Текст: Андрей Мягков
Коллаж: ГодЛитературы.РФ
Обложка взята с сайта издательства
Матиас Фалдбаккен. «Ресторан „Хиллс“». — М.: АСТ, CORPUS, 2019
Перевод с норвежского А. Ливановой
"Хиллс" — довольно архаичное заведение. Кажется, с середины прошлого века здесь не поменялось ровным счетом ничего: суконные портьеры у входа, картины на прокуренных стенах, подаренные известными посетителями, и церемонный сервис - немного обветшалый, как и сам ресторан, но с привкусом аристократической манерности. Публика сюда набивается под стать: от верхушки среднего класса до артистической и финансовой богемы. За тем, как все эти респектабельные люди едят и одеваются, мы в избытке узнаём от одного из официантов: он вызывающе наблюдателен, подкован в философии, а кроме того, с гордостью работает в "Хиллс" уже 13 лет и, можно сказать, на короткой ноге со всеми завсегдатаями - разумеется, в рамках профессионально дозволенного. Именно в его голове мы проведем несколько дней (и почти 300 страниц), наполненных профессиональной рутиной, общением с коллегами, неизбежной рефлексией и, конечно, кусочками чужих жизней, которые наш рассказчик зорко фиксирует, но так и не может сложить в цельную картину.

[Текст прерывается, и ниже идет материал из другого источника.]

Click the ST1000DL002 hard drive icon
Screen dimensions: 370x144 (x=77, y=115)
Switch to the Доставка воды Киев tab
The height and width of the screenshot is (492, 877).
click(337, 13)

У рассказчика, как скоро выяснится, есть некоторые проблемы психического - обсессивного, если точнее - свойства,
а у окружающих, как и у всех нас, отыщутся характеры и мотивы. В какой-то момент из этой человеческой мозаики даже проступят очертания сюжета - один посетитель с помощью другого пытается завербовать третьего, чтобы тот, как эксперт по живописи, оценил одну подозрительную картину; плюс в деле окажется замешана порхающая между столиками (и ранее не замеченная в "Хиллс") красавица, с первого взгляда покорившая всех мужчин, включая официанта, - но, забегая вперед, из этой почти что детективной завязки так ничего и не выйдет.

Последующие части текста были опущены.